The stability of perturbed normal shock waves is considered. Shock perturbations depend directly upon the disturbances in the flow adjacent to the shock. In the present paper an initially stationary shock is assumed to be perturbed by acoustic waves reaching it from the downstream side. This case corresponds to the situation occurring in shock diffraction or reflexion. Two-dimensional problems of this type have been investigated previously, both analytically and experimentally. These previous analytic results have, in all cases, indicated that the perturbations of the shock decay with time as $t^{\frac{3}{2}}$, while experimentally both t½ and $t^{\frac{3}{2}}$ decays have been observed.

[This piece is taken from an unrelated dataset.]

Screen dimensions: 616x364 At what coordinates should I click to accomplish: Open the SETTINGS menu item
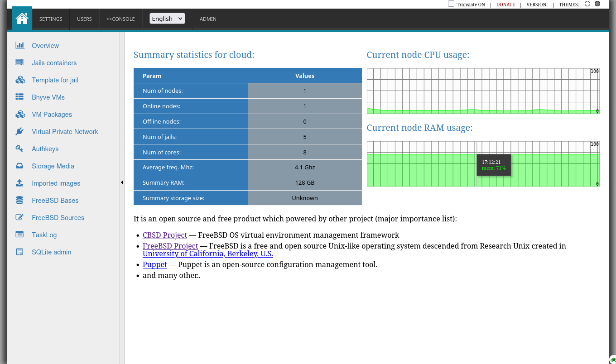coord(50,19)
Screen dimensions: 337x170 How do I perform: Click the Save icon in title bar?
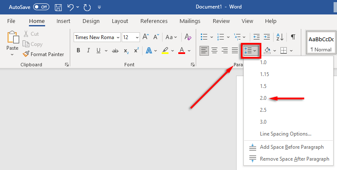[x=59, y=7]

It is demonstrated in the present investigation that, when waves are continuously generated at a point or points behind the shock, a t½ decay of the shock perturbations will occur, corresponding to the decay of the incident waves. However, when the source of waves is located only at the shock, as in a diffraction problem, $t^{-\frac{3}{2}}$ decay occurs owing to the cancellation, to lowest order, of the incident wave by its reflexion from the shock. These results explain the divergence between theory and experiment in this area, since the experiments giving the slower decay contained a source of waves behind the shock.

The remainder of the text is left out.